INSTRUCTION: Lay out each line of the listing below as a Markdown table with a Row column holding the row number and a Line column holding the line, skipping blank lines. Leave the pictures out of the table.

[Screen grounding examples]
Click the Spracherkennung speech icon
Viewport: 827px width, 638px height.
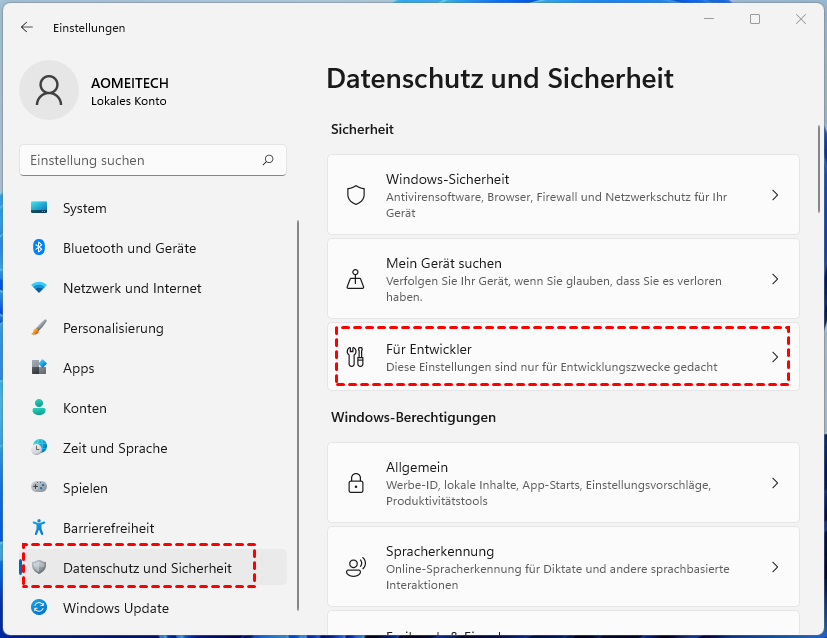pyautogui.click(x=355, y=568)
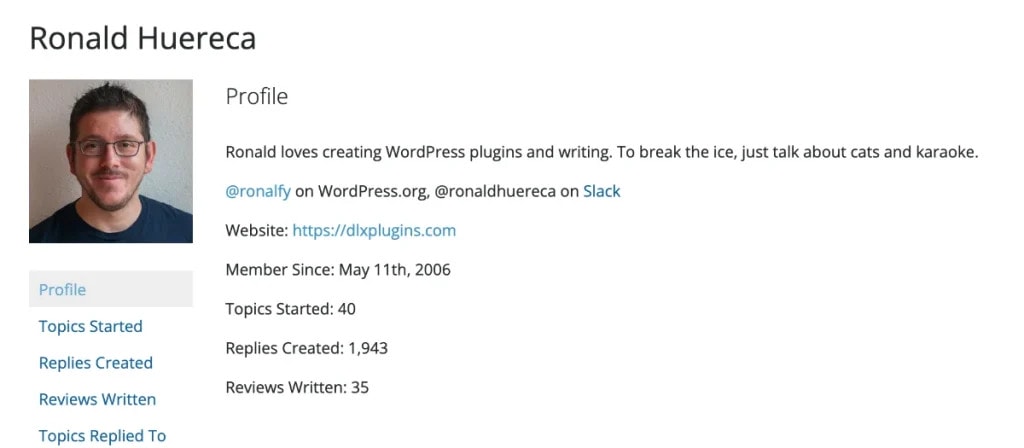1024x448 pixels.
Task: Click the Topics Started: 40 stat
Action: (x=291, y=308)
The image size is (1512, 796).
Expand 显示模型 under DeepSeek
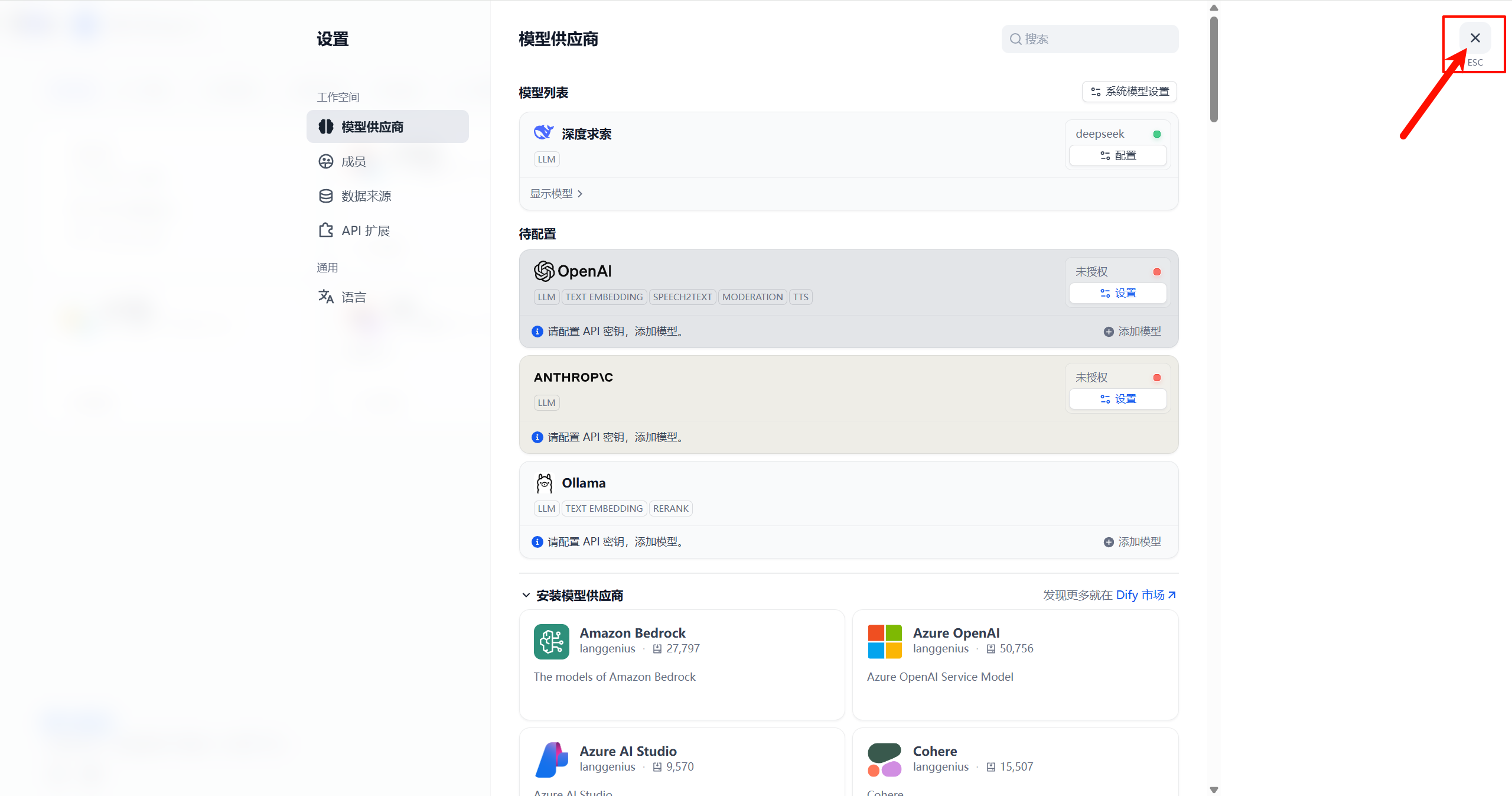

TASK ANSWER:
| Row | Line |
|---|---|
| 1 | Click the Spracherkennung speech icon |
| 2 | Viewport: 827px width, 638px height. |
| 3 | pyautogui.click(x=355, y=568) |
| 4 | 1024x448 pixels. |
| 5 | Task: Click the Topics Started: 40 stat |
| 6 | Action: (x=291, y=308) |
| 7 | The image size is (1512, 796). |
| 8 | Expand 显示模型 under DeepSeek |